Joe Hand Promotions, Inc. v. Hibbard
Filing
19
OPINION entered by Judge Sue E. Myerscough on 09/08/2015. SEE WRITTEN OPINION. Plaintiff's Motion (d/e 18 ) is GRANTED. It is ordered that judgment be entered in favor of Plaintiff and against Defendant Jettery Hibbard, individually and d/b/a Cedar Club, in the total amount of $3,278.50. THIS CASE IS CLOSED.(DM, ilcd)
E-FILED
Wednesday, 09 September, 2015 08:56:01 AM
Clerk, U.S. District Court, ILCD
UNITED STATES DISTRICT COURT
CENTRAL DISTRICT OF ILLINOIS
SPRINGFIELD DIVISION
JOE HAND PROMOTIONS, INC.,
Plaintiff,
vs.
JETTERY HIBBARD, indv. and
d/b/a CEDAR CLUB,
Defendant.
)
)
)
)
) No. 15-3102
)
)
)
)
)
OPINION
SUE E. MYERSC0UGH, U.S. District Judge:
This matter is before the Court on Plaintiff Joe Hand
Promotions, Inc.’s Motion for Default Judgment (d/e 18).

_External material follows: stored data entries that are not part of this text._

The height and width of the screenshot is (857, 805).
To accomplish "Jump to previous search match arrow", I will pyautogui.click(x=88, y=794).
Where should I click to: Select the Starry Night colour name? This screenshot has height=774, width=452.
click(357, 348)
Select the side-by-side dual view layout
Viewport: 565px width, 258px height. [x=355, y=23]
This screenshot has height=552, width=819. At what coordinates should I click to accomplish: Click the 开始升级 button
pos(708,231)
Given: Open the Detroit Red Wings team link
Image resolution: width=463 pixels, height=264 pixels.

For the
reasons explained below, the Court awards the sum of $1,000 in
statutory damages, no enhanced damages, and $2,278.50 in
attorney’s fees and costs. The Court therefore enters final judgment
against Defendant Jettery Hibbard, individually and d/b/a Cedar
Club, and in favor of Plaintiff in the total amount of $3,278.50.
Page 1 of 14
I. BACKGROUND
In September 2014, Plaintiff filed a Complaint in the Northern
District of Illinois, Eastern Division, alleging that Defendant
knowingly and willfully violated certain provisions of the
Communications Act of 1934, as amended (47 U.S.C. § 605 et seq.)

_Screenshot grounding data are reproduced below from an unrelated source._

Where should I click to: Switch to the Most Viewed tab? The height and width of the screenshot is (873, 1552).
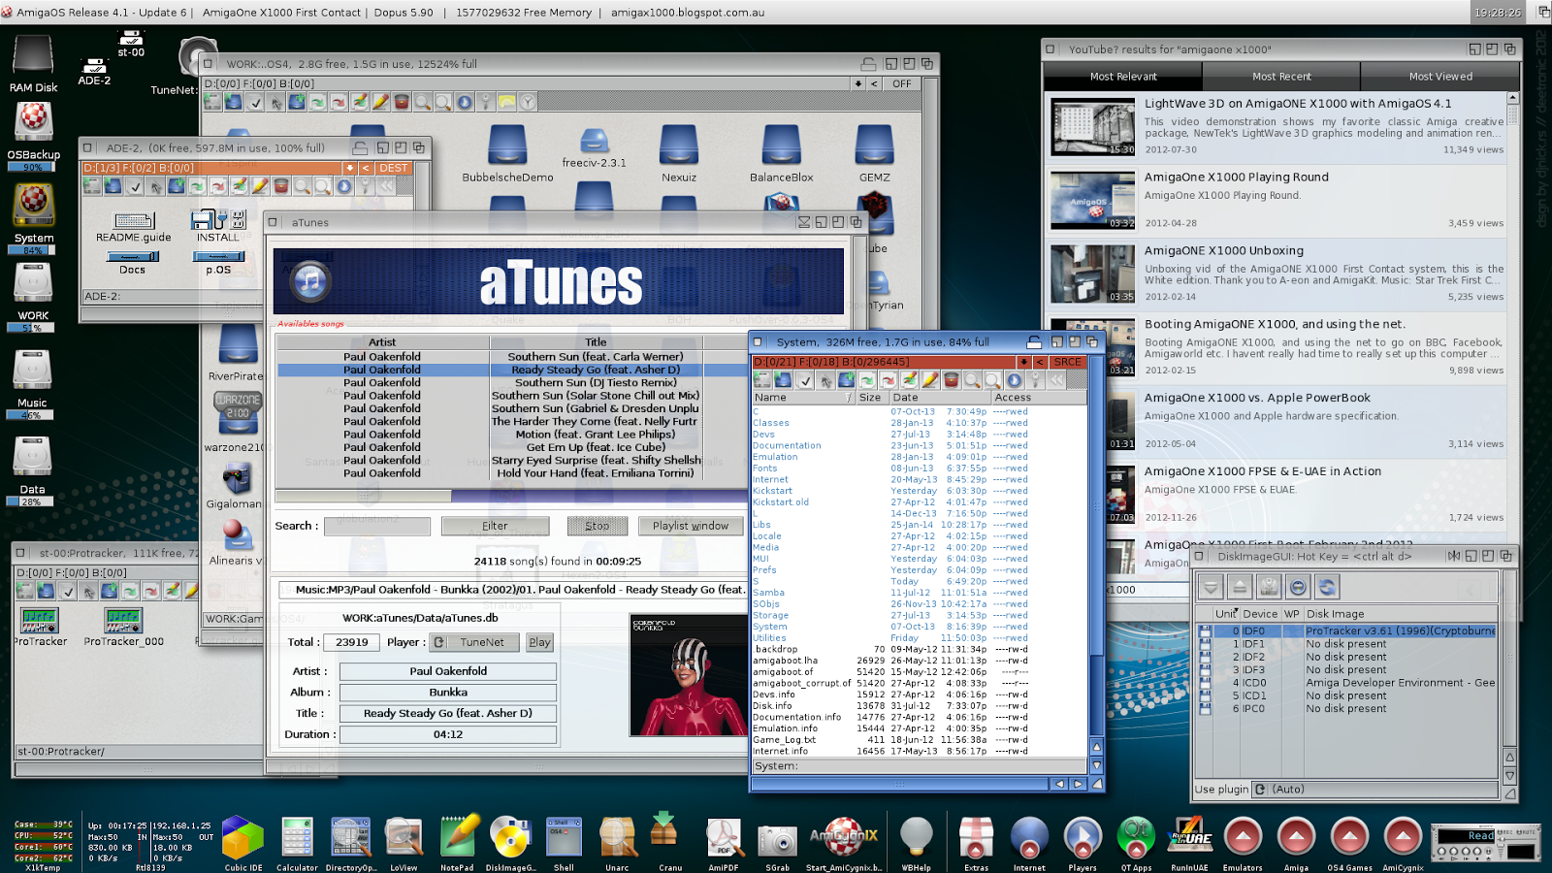pos(1439,77)
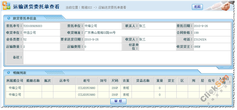
Task: Click the 入场日期 column header
Action: [224, 80]
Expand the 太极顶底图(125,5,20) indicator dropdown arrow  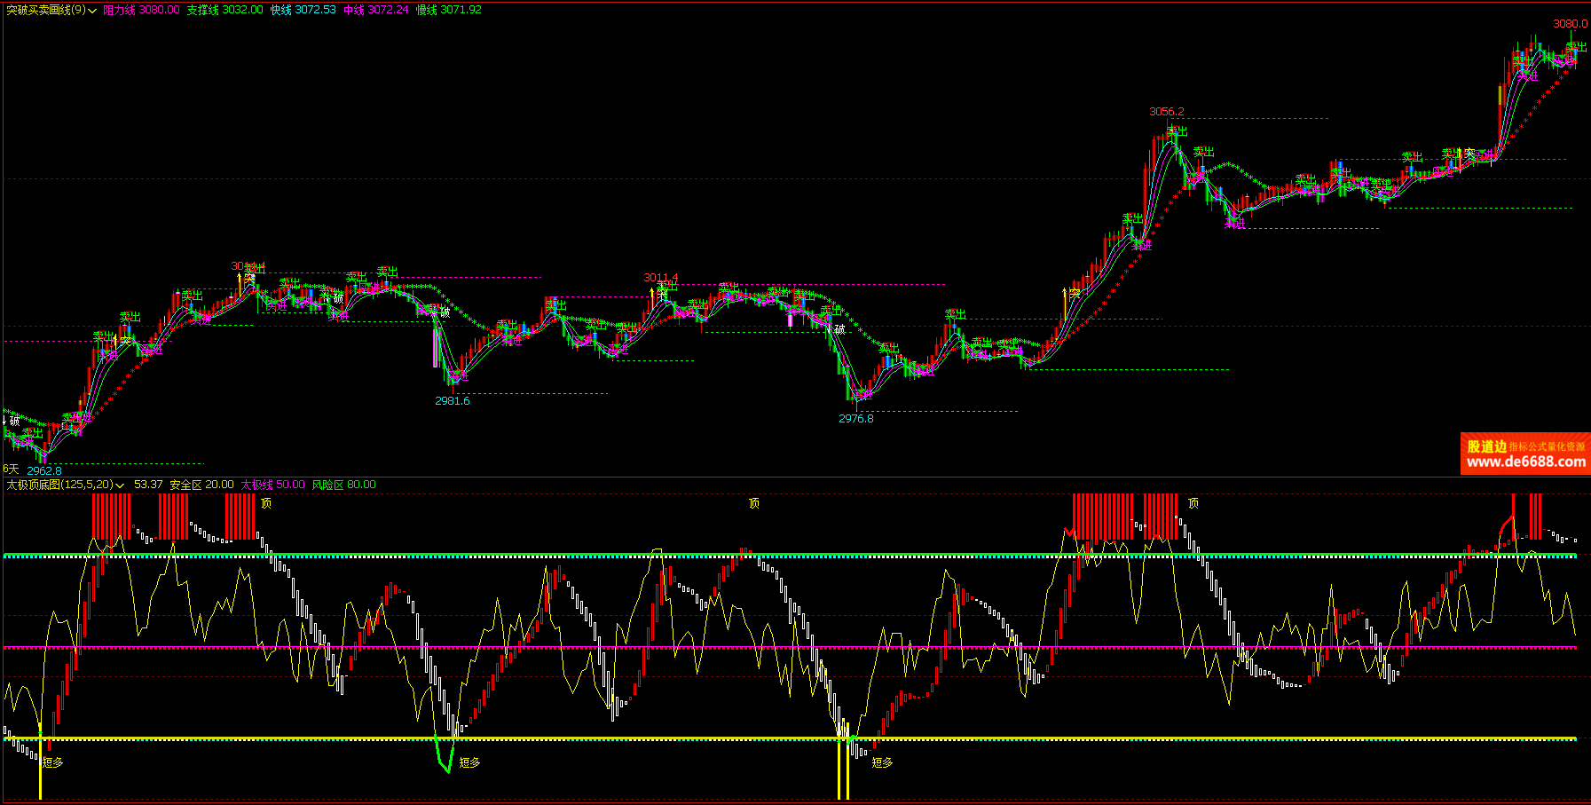point(120,485)
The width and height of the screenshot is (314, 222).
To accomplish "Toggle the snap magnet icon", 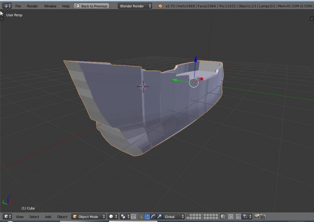I will (238, 217).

and the Cable and Television Consumer Protection and Competition
Act of 1992, as amended (47 U.S. § 553 et seq. ). Specifically,
Plaintiff alleged that Defendant unlawfully intercepted and exhibited
“Ultimate Fighting Championship 167: Georges St-Pierre v. Johny
Hendricks” (the Program) on November 16, 2013.
Defendant was served on October 1, 2014. See Return of
Service (d/e 5). On January 14, 2015, the Honorable Robert W.
Gettleman of the United States District Court for the Northern
District of Illinois entered an order of default against Defendant.
Minute Entry (d/e 7). On March 16, 2015, the court found that
venue was improper in the Northern District of Illinois and
transferred the case to the Central District of Illinois, where all the
events giving rise to the claim occurred. See Order (d/e 15).
Because Defendant failed to appear, the allegations of
Plaintiff’s complaint are deemed admitted. See O’Rourke v.
Page 2 of 14
Palisades Acquisition XVI, LLC, 635 F.3d 938, 940 (7th Cir. 2011).
According to the allegations in the Complaint, Plaintiff is a
commercial distributor of sporting events. Compl. ¶ 16. By
contract, Plaintiff paid for and was granted the exclusive nationwide
television distributions rights of the Program. Compl. ¶ 14.
Plaintiff entered into subsequent sublicensing agreements with
various commercial entities throughout North America, including
within the State of Illinois. Plaintiff granted those entities limited
sublicensing rights, specifically the rights to publicly exhibit the
Program to patrons within their respective establishments. Id. ¶
15.
Defendant is the owner, officer, director, shareholder, and/or
principal of the Cedar Club in Quincy, Illinois. Compl. ¶ 8.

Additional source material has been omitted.